A unificação das PECs ocorreu para concentrar a tramitação em um único texto-base e evitar dispersão das propostas no Congresso. Deputados envolvidos na negociação avaliam que a estratégia pode acelerar a discussão política e facilitar a construção de um relatório comum.

O debate ganhou dimensão nacional após mobilizações nas redes sociais, atos organizados por trabalhadores e pressão de movimentos sindicais. Nos últimos meses, o tema passou a aparecer com frequência em manifestações de entregadores, operadores de caixa, atendentes, comerciários e trabalhadores de aplicativos, categorias frequentemente associadas à sobrecarga física e emocional.

O que muda entre as PECs sobre a escala 6×1

As propostas que tramitam na Câmara possuem diferenças importantes sobre jornada semanal, compensação de horas e tempo de descanso. Entre os principais pontos estão:

• Uma das PECs propõe redução gradual da jornada semanal de 44 para 40 horas sem redução salarial.

• Outra proposta estabelece limite máximo de quatro dias de trabalho por semana, aproximando o Brasil do modelo chamado de “escala 4×3”.

• Há textos que mantêm possibilidade de compensação por acordo coletivo, desde que o trabalhador tenha mais dias consecutivos de descanso.

• Algumas PECs focam apenas na proibição da escala 6×1 em determinadas categorias consideradas mais vulneráveis ao adoecimento laboral.

• Parte dos projetos prevê transição escalonada para empresas de pequeno porte, reduzindo impacto imediato sobre contratação e folha salarial.

• Há divergências sobre horas extras: alguns textos mantêm o atual limite constitucional; outros restringem o uso contínuo de jornadas prolongadas.

• Uma das propostas inclui obrigatoriedade de estudos periódicos sobre saúde mental e impactos físicos das jornadas extensas.

• Também existe diferença sobre negociação sindical: algumas PECs fortalecem acordos coletivos; outras definem limites mínimos que não poderiam ser flexibilizados.

Dados do mercado de trabalho mostram que milhões de brasileiros ainda trabalham em jornadas próximas ao limite constitucional de 44 horas semanais. Em setores de baixa remuneração, a escala 6×1 costuma ser acompanhada por deslocamentos longos, múltiplos vínculos empregatícios e dificuldade de conciliar trabalho, descanso e convivência familiar.
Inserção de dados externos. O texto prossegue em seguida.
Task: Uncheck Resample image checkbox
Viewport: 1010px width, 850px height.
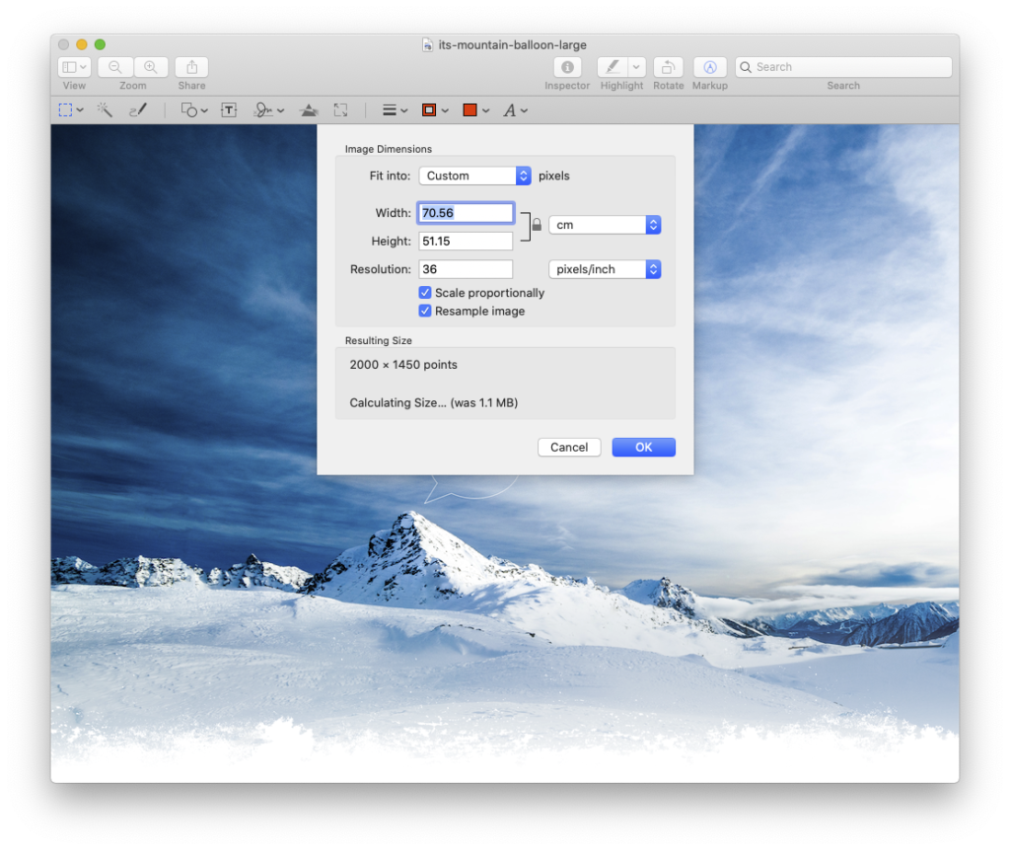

Defensores da mudança argumentam que países que reduziram jornadas conseguiram elevar produtividade e diminuir índices de adoecimento laboral. Já setores empresariais demonstram preocupação com possíveis custos operacionais e impactos sobre pequenas empresas, especialmente no comércio e nos serviços.

O presidente da Câmara, Hugo Motta, afirmou recentemente que pretende acelerar a discussão sobre a proposta ainda neste semestre. Parlamentares da base governista também passaram a associar o debate ao fortalecimento da economia interna e à valorização do trabalho.

A discussão sobre a escala 6×1 ocorre em paralelo ao avanço de modelos de contratação marcados por terceirização, pejotização e informalidade. Especialistas em direito do trabalho alertam que a ampliação da multifuncionalidade e da instabilidade contratual vem aumentando a pressão sobre trabalhadores de baixa renda.

Nesse contexto, a Atitude Popular está propondo aos movimentos sociais e entidades populares uma campanha nacional em defesa da Soberania Nacional e de um Congresso Amigo do Povo. Um manifesto vem sendo elaborado por um grupo de intelectuais do Ceará que discute formas de influir no processo eleitoral deste ano e fortalecer pautas ligadas aos direitos sociais e trabalhistas. Para os organizadores, o fim da escala 6×1 se conecta diretamente à luta contra a precarização do trabalho e à necessidade de reconstrução de políticas públicas voltadas à dignidade da população trabalhadora.